Traditional, two-thirds Phx11 was performed on rats weighing 160 g under ether anesthesia. The size of the liver lobules was measured 1, 2, and 4 days and 1, 2, 3, and 4 weeks after the operation. The surface lobules of the right lateral lobe were counted on control rats (160-g bodyweight) and 2 and 4 weeks after Phx. The size of the hepatocytes was determined 4 weeks after the operation.
Physiological Liver Growth
The size of the surface lobules was measured in normal rats with the following bodyweights: 20, 50, 100, 160, 200, and 250 g. The number of surface lobules was counted on the right lateral lobe of rats with a bodyweight of 50 or 160 g. The average size of the hepatocytes was also measured for rats with a total bodyweight of 50, 160, 200, or 250 g.
Determination of the Size of the Lobules
For outlining the surface liver lobules, a cannula, washed with heparin, was inserted into the inferior vena cava. The blood was washed out from the liver with phosphate-buffered saline through the left ventricle of the heart. When the flush fluid became colorless, the vena cava was ligated above the level of the hepatic veins, and the portal vein was opened. The hepatic veins and the sinusoids were filled up through the vena cava cannula by a fluorescent dye containing polystirol resin and were monitored by eye with a stereomicroscope. The filling was stopped when the resin filled up the central veins and partially filled the hepatic sinusoids on the surface of the liver. At this stage, the negatives of the interlobular borders were outlined by the resin. The right lateral liver lobe was removed from the rats, its weight was recorded, and all further measurements were performed on this lobe.
The lobe was placed onto a wet slide and examined with a Nikon TE200 inverted microscope. The surface image of the lobe was captured with a Bio-Rad (Richmond, CA) MRC1024 confocal system (Ex488/Em520 ± 16 nm). The periportal zone appeared on the pictures as black areas. Interlobular borders were highlighted by a line drawn halfway between the central veins (along the vascular septa). The approximate center of the black areas determined the corners of the polygon representing the lobules. In cases of neighboring overfilled central veins, the border was determined by an analysis of the direction of the sinusoids. At the border zone, the sinusoids changed their direction from running toward one another other to running along the border. The circumference and surface area of the lobules were determined with the Image J program.

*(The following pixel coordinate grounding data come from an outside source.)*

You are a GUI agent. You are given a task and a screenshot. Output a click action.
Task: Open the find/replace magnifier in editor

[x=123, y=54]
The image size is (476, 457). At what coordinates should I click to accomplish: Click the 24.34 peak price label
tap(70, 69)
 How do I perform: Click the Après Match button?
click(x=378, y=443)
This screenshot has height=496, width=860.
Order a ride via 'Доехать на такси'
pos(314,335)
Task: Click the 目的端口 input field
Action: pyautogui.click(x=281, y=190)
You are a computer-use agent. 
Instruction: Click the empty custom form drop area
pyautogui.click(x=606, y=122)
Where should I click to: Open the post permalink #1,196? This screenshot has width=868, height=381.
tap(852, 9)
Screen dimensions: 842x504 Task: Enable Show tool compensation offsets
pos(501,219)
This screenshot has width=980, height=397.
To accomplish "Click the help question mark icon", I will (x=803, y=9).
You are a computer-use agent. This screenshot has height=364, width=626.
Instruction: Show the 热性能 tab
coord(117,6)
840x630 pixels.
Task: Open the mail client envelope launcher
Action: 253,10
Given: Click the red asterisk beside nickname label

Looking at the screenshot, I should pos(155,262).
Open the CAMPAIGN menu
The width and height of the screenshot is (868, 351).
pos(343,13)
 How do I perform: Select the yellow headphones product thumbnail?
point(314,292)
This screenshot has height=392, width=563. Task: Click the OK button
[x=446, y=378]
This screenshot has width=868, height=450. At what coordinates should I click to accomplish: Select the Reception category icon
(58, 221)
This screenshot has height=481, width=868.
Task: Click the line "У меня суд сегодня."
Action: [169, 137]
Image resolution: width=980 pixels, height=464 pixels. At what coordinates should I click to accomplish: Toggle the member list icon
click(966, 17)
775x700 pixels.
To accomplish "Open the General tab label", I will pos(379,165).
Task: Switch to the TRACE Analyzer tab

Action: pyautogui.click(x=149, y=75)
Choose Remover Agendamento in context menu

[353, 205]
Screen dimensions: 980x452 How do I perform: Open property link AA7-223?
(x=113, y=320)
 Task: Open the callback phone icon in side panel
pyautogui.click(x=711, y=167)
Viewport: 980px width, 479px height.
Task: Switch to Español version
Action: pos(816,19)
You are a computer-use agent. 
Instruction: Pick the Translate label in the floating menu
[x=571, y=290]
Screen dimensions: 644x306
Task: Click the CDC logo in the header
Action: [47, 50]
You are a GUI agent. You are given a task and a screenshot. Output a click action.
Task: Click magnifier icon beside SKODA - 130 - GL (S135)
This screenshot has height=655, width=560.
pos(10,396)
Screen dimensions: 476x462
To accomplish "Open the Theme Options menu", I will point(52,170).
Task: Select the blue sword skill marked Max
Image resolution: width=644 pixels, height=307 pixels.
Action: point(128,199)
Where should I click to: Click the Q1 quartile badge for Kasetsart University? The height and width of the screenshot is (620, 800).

Counting of the Surface Liver Lobules
In another set of rats, the portal venous system was filled with a blue-stained resin in addition to the red resin–outlined hepatic veins. The blood was removed from the liver as described previously. The portal vein was filled with blue resin until it just entered the sinusoids, and this was followed by filling of the central veins. This method could not be applied to the determination of the size of lobules because of the slight enlargement of the liver. These animals were used to count the absolute number of liver lobules on the convex surface of the right lateral lobe. Counting of the lobules was performed by the placement of a mark on each lobule with an Indian ink pen with a 0.2-mm line width. The number of portal vein branches around a central vein was also counted on these specimens.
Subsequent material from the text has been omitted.